* EXERCISE
Repeat every line of the following material exactly.

* RECORDS FOR THIS EXERCISE

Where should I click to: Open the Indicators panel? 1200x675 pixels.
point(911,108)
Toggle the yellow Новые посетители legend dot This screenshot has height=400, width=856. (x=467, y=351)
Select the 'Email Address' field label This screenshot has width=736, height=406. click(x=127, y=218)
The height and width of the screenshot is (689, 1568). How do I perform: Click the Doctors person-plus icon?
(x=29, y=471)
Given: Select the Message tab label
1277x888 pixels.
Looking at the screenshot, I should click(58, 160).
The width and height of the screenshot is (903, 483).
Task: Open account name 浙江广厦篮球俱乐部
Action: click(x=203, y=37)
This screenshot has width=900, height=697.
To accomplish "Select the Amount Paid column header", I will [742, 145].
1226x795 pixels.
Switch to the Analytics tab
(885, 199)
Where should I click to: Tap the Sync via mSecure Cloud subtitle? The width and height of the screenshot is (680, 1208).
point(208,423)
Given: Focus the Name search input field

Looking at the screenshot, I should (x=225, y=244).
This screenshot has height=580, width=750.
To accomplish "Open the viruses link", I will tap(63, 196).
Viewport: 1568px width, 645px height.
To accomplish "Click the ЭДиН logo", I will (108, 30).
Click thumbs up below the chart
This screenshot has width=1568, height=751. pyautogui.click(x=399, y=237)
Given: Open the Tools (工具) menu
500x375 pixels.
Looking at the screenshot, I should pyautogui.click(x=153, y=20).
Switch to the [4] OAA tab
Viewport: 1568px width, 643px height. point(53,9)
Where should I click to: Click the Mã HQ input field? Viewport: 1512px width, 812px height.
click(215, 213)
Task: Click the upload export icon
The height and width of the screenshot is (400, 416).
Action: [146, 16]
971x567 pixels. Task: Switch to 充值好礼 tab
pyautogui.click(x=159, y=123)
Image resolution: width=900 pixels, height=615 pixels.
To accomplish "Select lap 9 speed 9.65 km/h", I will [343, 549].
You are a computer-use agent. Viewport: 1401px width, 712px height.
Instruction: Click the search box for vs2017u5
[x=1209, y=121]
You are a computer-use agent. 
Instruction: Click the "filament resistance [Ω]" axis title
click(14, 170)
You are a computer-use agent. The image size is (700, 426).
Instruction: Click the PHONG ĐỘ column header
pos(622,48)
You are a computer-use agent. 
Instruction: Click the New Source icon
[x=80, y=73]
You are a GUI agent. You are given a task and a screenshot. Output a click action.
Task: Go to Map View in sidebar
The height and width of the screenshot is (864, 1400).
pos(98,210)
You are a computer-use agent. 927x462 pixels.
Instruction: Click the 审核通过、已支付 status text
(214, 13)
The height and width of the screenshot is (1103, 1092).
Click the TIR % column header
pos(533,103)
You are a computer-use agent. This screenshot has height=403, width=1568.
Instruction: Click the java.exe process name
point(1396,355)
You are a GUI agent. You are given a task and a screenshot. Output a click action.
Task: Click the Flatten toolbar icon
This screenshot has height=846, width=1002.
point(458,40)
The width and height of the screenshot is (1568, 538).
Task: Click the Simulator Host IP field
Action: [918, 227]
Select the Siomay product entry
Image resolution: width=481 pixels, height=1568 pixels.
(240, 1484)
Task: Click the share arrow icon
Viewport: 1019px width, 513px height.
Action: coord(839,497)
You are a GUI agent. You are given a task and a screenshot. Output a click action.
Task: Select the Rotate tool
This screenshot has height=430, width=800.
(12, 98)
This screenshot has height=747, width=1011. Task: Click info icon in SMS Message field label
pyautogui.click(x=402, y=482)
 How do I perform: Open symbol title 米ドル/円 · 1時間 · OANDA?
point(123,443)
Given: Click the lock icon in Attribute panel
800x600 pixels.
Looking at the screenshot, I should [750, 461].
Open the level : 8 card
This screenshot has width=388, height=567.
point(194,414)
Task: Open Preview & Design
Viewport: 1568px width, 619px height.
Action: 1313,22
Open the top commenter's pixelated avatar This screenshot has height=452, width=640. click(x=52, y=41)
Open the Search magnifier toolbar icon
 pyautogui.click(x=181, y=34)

* PROBLEM SOLUTION
Where should I click to: Open the Indicators panel? 1200x675 pixels.
point(911,108)
Toggle the yellow Новые посетители legend dot This screenshot has height=400, width=856. (x=467, y=351)
Select the 'Email Address' field label This screenshot has width=736, height=406. click(x=127, y=218)
The height and width of the screenshot is (689, 1568). How do I perform: Click the Doctors person-plus icon?
(x=29, y=471)
Given: Select the Message tab label
1277x888 pixels.
Looking at the screenshot, I should click(58, 160).
The width and height of the screenshot is (903, 483).
Task: Open account name 浙江广厦篮球俱乐部
Action: click(x=203, y=37)
This screenshot has width=900, height=697.
To accomplish "Select the Amount Paid column header", I will [742, 145].
1226x795 pixels.
Switch to the Analytics tab
(885, 199)
Where should I click to: Tap the Sync via mSecure Cloud subtitle? The width and height of the screenshot is (680, 1208).
point(208,423)
Given: Focus the Name search input field

Looking at the screenshot, I should (x=225, y=244).
This screenshot has height=580, width=750.
To accomplish "Open the viruses link", I will tap(63, 196).
Viewport: 1568px width, 645px height.
To accomplish "Click the ЭДиН logo", I will (108, 30).
Click thumbs up below the chart
This screenshot has width=1568, height=751. pyautogui.click(x=399, y=237)
Given: Open the Tools (工具) menu
500x375 pixels.
Looking at the screenshot, I should pyautogui.click(x=153, y=20).
Switch to the [4] OAA tab
Viewport: 1568px width, 643px height. point(53,9)
Where should I click to: Click the Mã HQ input field? Viewport: 1512px width, 812px height.
click(215, 213)
Task: Click the upload export icon
The height and width of the screenshot is (400, 416).
Action: [146, 16]
971x567 pixels. Task: Switch to 充值好礼 tab
pyautogui.click(x=159, y=123)
Image resolution: width=900 pixels, height=615 pixels.
To accomplish "Select lap 9 speed 9.65 km/h", I will [343, 549].
You are a computer-use agent. Viewport: 1401px width, 712px height.
Instruction: Click the search box for vs2017u5
[x=1209, y=121]
You are a computer-use agent. 
Instruction: Click the "filament resistance [Ω]" axis title
click(14, 170)
You are a computer-use agent. The image size is (700, 426).
Instruction: Click the PHONG ĐỘ column header
pos(622,48)
You are a computer-use agent. 
Instruction: Click the New Source icon
[x=80, y=73]
You are a GUI agent. You are given a task and a screenshot. Output a click action.
Task: Go to Map View in sidebar
The height and width of the screenshot is (864, 1400).
pos(98,210)
You are a computer-use agent. 927x462 pixels.
Instruction: Click the 审核通过、已支付 status text
(214, 13)
The height and width of the screenshot is (1103, 1092).
Click the TIR % column header
pos(533,103)
You are a computer-use agent. This screenshot has height=403, width=1568.
Instruction: Click the java.exe process name
point(1396,355)
You are a GUI agent. You are given a task and a screenshot. Output a click action.
Task: Click the Flatten toolbar icon
This screenshot has height=846, width=1002.
point(458,40)
The width and height of the screenshot is (1568, 538).
Task: Click the Simulator Host IP field
Action: [918, 227]
Select the Siomay product entry
Image resolution: width=481 pixels, height=1568 pixels.
(240, 1484)
Task: Click the share arrow icon
Viewport: 1019px width, 513px height.
Action: coord(839,497)
You are a GUI agent. You are given a task and a screenshot. Output a click action.
Task: Select the Rotate tool
This screenshot has height=430, width=800.
(12, 98)
This screenshot has height=747, width=1011. Task: Click info icon in SMS Message field label
pyautogui.click(x=402, y=482)
 How do I perform: Open symbol title 米ドル/円 · 1時間 · OANDA?
point(123,443)
Given: Click the lock icon in Attribute panel
800x600 pixels.
Looking at the screenshot, I should [750, 461].
Open the level : 8 card
This screenshot has width=388, height=567.
point(194,414)
Task: Open Preview & Design
Viewport: 1568px width, 619px height.
Action: 1313,22
Open the top commenter's pixelated avatar This screenshot has height=452, width=640. click(x=52, y=41)
Open the Search magnifier toolbar icon
 pyautogui.click(x=181, y=34)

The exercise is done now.